Let me be more explicit:
I have the following piece of code:
typealias EitherIO<A, B> = EitherT<ForIO, A, B>
sealed class UserError(
val message: String,
val status: Int
) {
object AuthenticationError : UserError(HttpStatus.UNAUTHORIZED.reasonPhrase, HttpStatus.UNAUTHORIZED.value())
object UserNotFound : UserError(HttpStatus.NOT_FOUND.reasonPhrase, HttpStatus.NOT_FOUND.value())
object InternalServerError : UserError(HttpStatus.INTERNAL_SERVER_ERROR.reasonPhrase, HttpStatus.INTERNAL_SERVER_ERROR.value())
}
#Component
class UserAdapter(
private val myAccountClient: MyAccountClient
) {
#Lazy
#Inject
lateinit var subscriberRepository: SubscriberRepository
fun getDomainUser(ssoId: Long): EitherIO<UserError, User?> {
val io = IO.fx {
val userResource = getUserResourcesBySsoId(ssoId, myAccountClient).bind()
userResource.fold(
{ error -> Either.Left(error) },
{ success ->
Either.right(composeDomainUserWithSubscribers(success, getSubscribersForUserResource(success, subscriberRepository).bind()))
})
}
return EitherIO(io)
}
fun composeDomainUserWithSubscribers(userResource: UserResource, subscribers: Option<Subscribers>): User? {
return subscribers.map { userResource.toDomainUser(it) }.orNull()
}
}
private fun getSubscribersForUserResource(userResource: UserResource, subscriberRepository: SubscriberRepository): IO<Option<Subscribers>> {
return IO {
val msisdnList = userResource.getMsisdnList()
Option.invoke(subscriberRepository.findAllByMsisdnInAndDeletedIsFalse(msisdnList).associateBy(Subscriber::msisdn))
}
}
private fun getUserResourcesBySsoId(ssoId: Long, myAccountClient: MyAccountClient): IO<Either<UserError, UserResource>> {
return IO {
val response = myAccountClient.getUserBySsoId(ssoId)

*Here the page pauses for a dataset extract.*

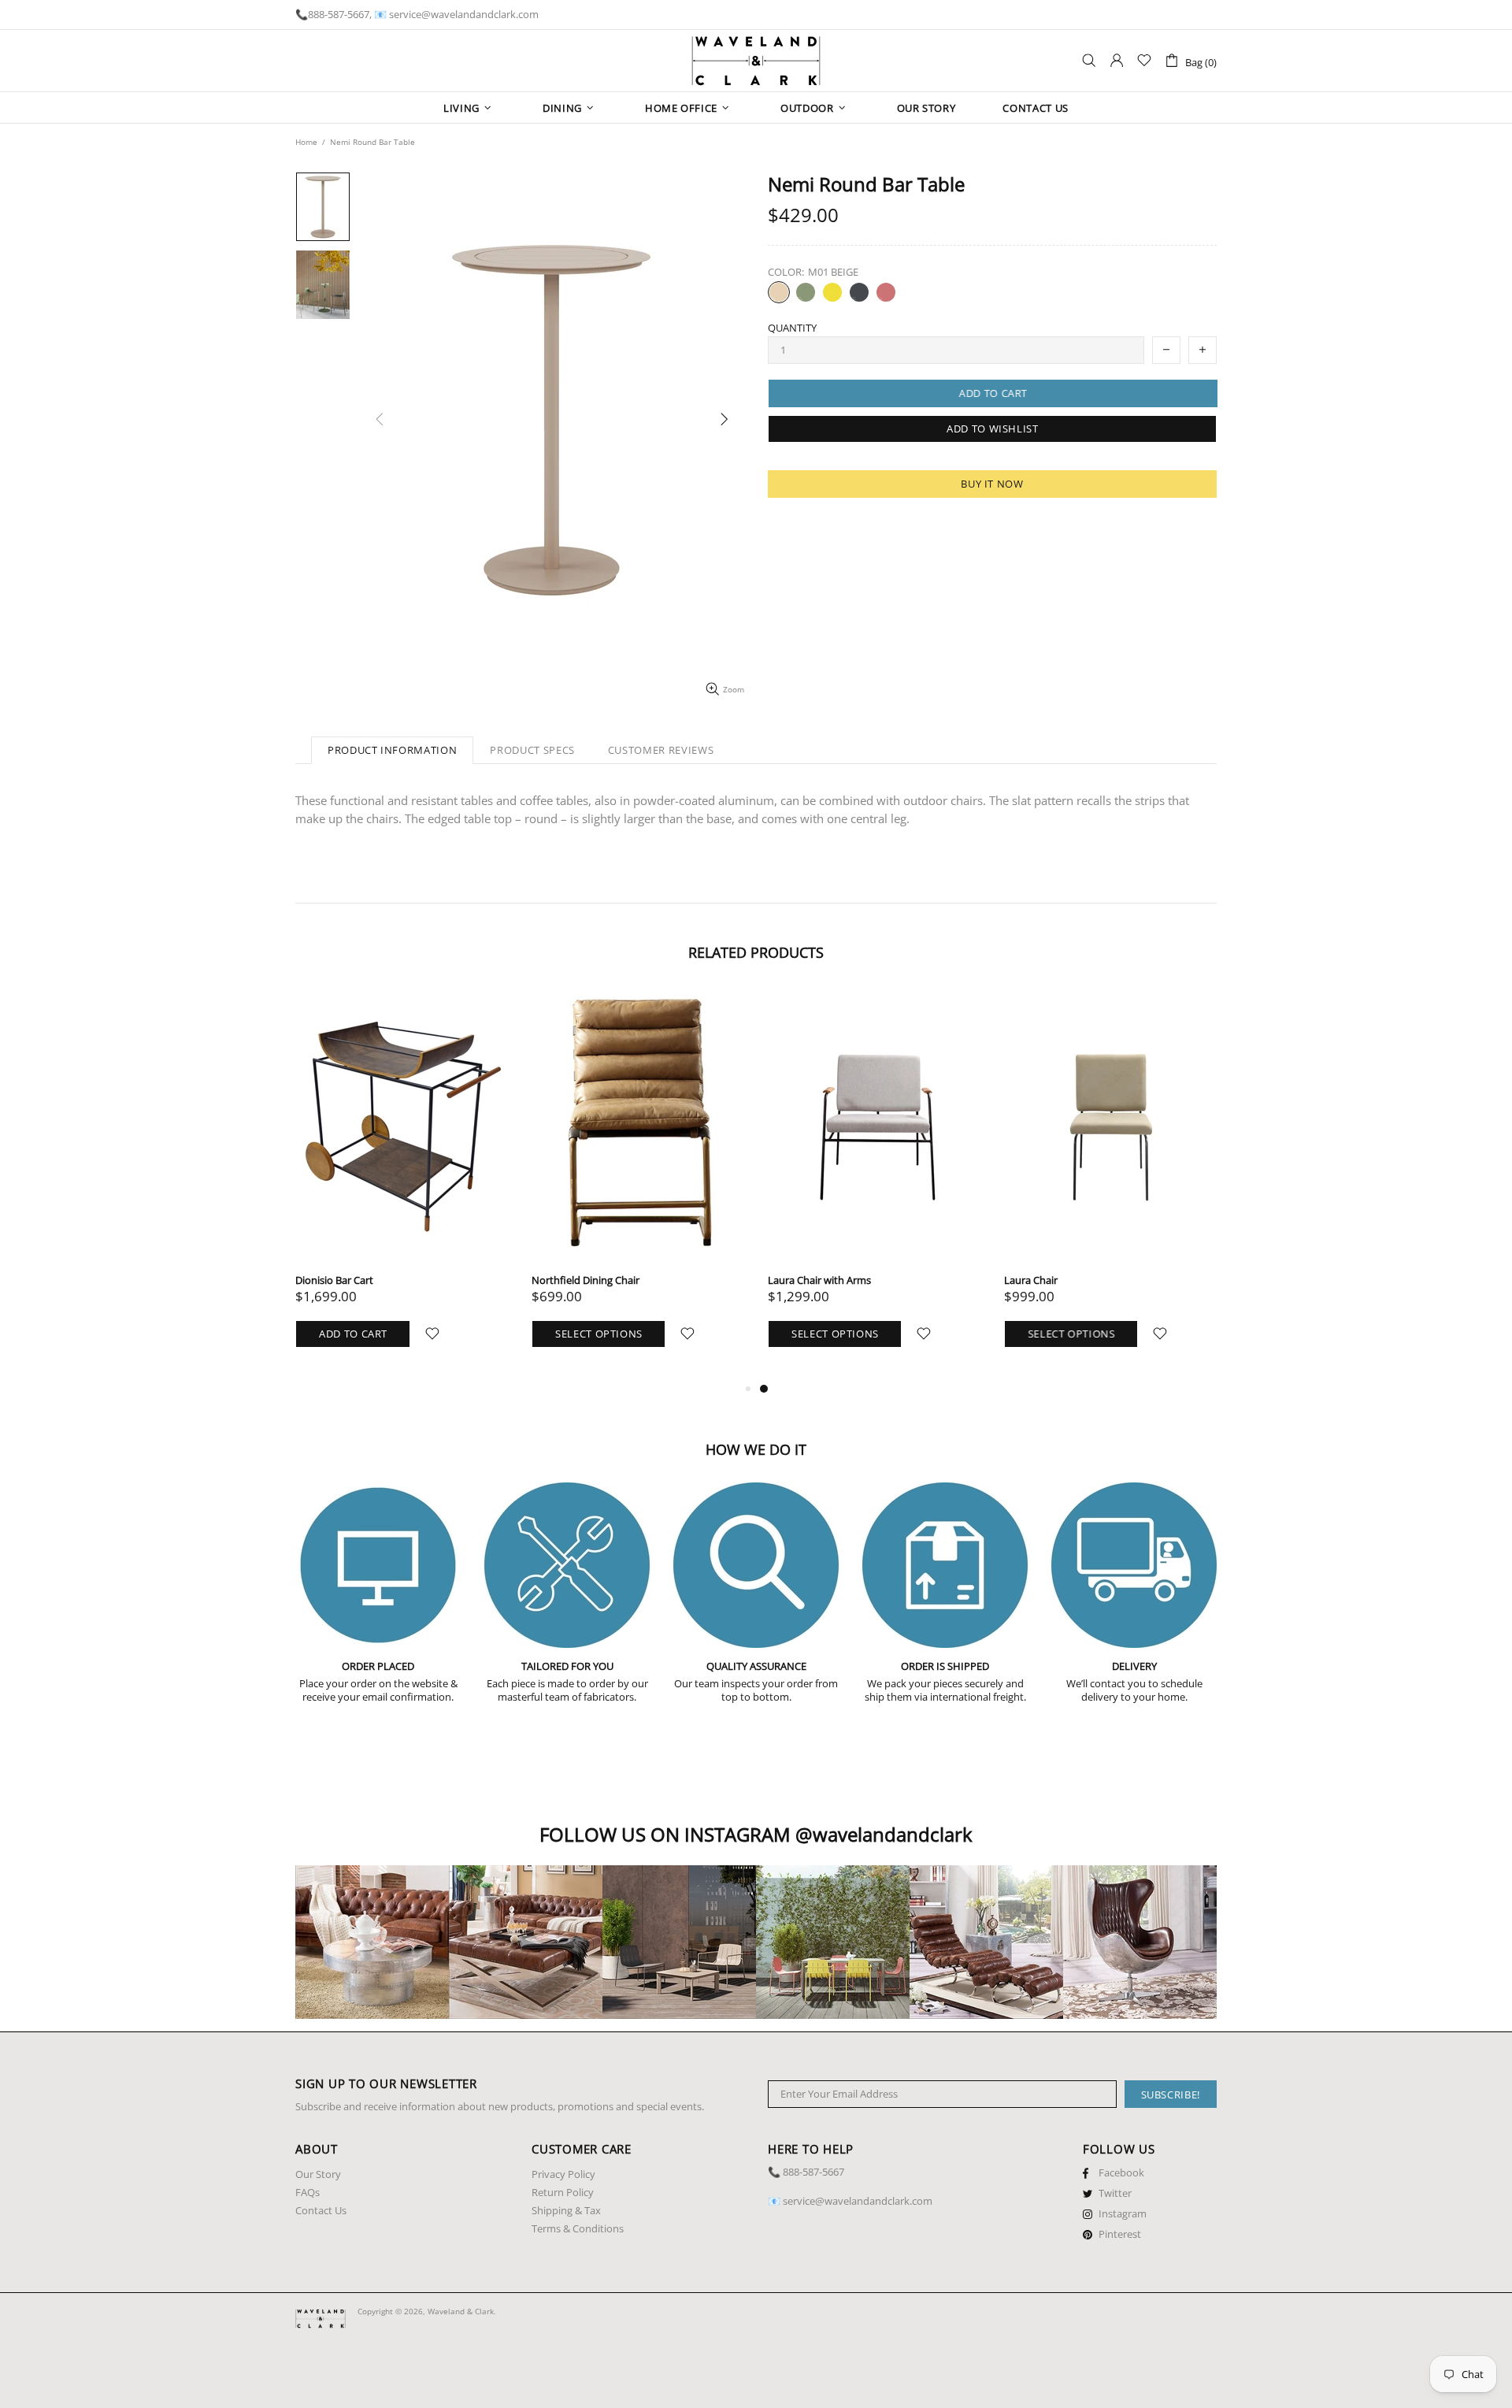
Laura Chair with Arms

if (response.isSuccessful) {
val userResource = JacksonUtils.fromJsonToObject(response.body()?.string()!!, UserResource::class.java)
Either.Right(userResource)
} else {
when (response.code()) {
401 -> Either.Left(UserError.AuthenticationError)

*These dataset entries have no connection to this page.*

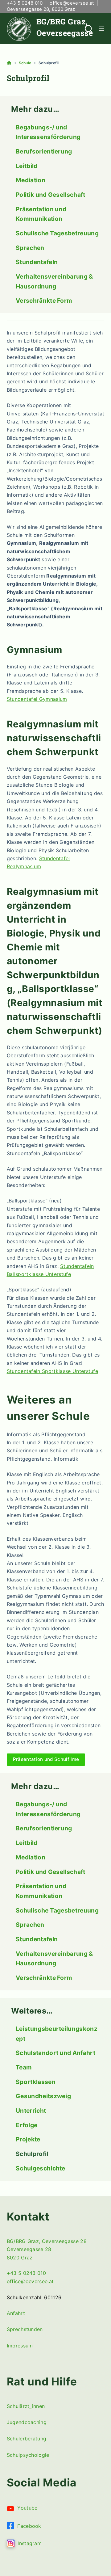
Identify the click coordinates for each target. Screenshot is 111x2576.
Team (24, 2067)
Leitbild (27, 166)
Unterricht (31, 2110)
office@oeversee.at (72, 3)
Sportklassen (36, 2082)
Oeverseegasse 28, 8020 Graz (41, 9)
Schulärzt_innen (26, 2406)
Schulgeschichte (40, 2168)
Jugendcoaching (27, 2422)
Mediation (30, 180)
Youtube (26, 2508)
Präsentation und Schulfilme (46, 1759)
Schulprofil (32, 2153)
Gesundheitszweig (43, 2096)
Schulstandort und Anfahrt (55, 2052)
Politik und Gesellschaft (50, 194)
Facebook (27, 2526)
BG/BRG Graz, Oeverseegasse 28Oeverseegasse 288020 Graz (47, 2249)
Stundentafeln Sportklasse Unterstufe (52, 1371)
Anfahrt (16, 2313)
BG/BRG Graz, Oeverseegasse (64, 27)
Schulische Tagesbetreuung (57, 233)
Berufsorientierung (44, 151)
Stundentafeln (37, 262)
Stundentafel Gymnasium (37, 699)
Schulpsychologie (28, 2455)
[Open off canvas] (101, 29)
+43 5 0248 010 (25, 3)
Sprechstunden (25, 2329)
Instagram (28, 2543)
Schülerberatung (27, 2438)
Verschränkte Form (44, 300)
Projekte (28, 2139)
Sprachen (30, 247)
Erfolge (26, 2125)
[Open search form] (88, 29)
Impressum (20, 2345)
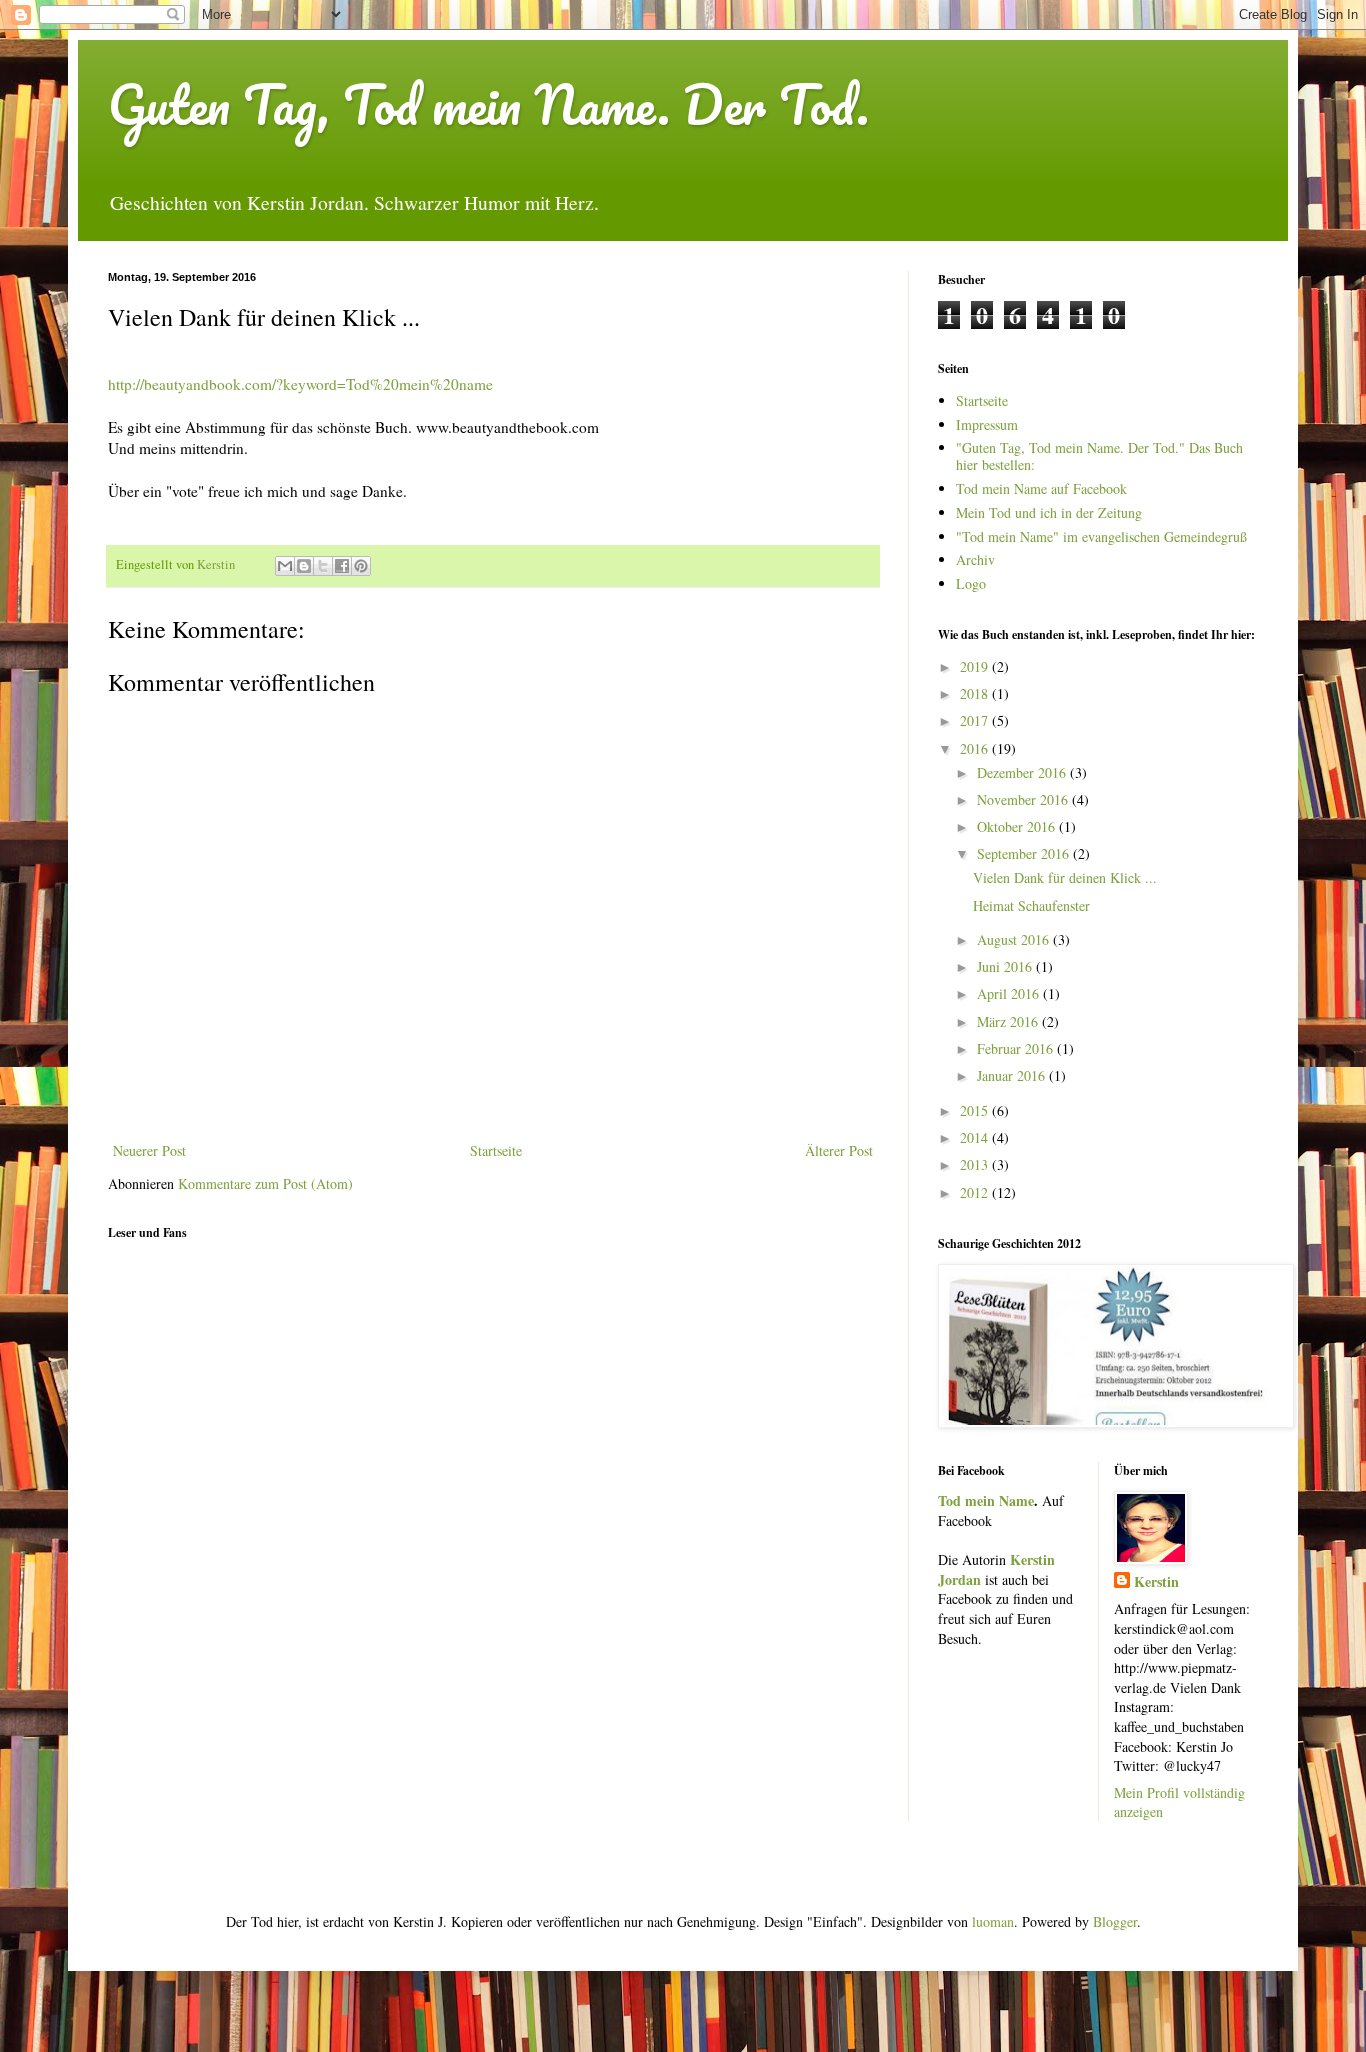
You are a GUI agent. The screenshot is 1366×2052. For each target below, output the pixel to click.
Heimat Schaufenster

404 -> Either.Left(UserError.UserNotFound)
else -> Either.Left(UserError.InternalServerError)
}
}
}.handleError { Either.Left(UserError.InternalServerError) }
}
which, as you can see is accumulating some results into an IO monad. I should run this program using unsafeRunSync() from arrow, but on javadoc it's stated the following: **NOTE** this function is intended for testing, it should never appear in your mainline production code!.
I should mention that I know about unsafeRunAsync, but in my case I want to be synchronous.
Thanks!
Instead of running unsafeRunSync, you should favor unsafeRunAsync.
If you have myFun(): IO<A> and want to run this, then you call myFun().unsafeRunAsync(cb) where cb: (Either<Throwable, A>) -> Unit.
For instance, if your function returns IO<List<Int>> then you can call
myFun().unsafeRunAsync { /* it (Either<Throwable, List<Int>>) -> */
it.fold(
{ Log.e("Foo", "Error! $it") },
{ println(it) })
}
This will run the program contained in the IO asynchronously and pass the result safely to the callback, which will log an error if the IO threw, and otherwise it will print the list of integers.
You should avoid unsafeRunSync for a number of reasons, discussed here. It's blocking, it can cause crashes, it can cause deadlocks, and it can halt your application.
If you really want to run your IO as a blocking computation, then you can precede this with attempt() to have your IO<A> become an IO<Either<Throwable, A>> similar to the unsafeRunAsync callback parameter. At least then you won't crash.
But unsafeRunAsync is preferred. Also, make sure your callback passed to unsafeRunAsync won't throw any errors, at it's assumed it won't. Docs.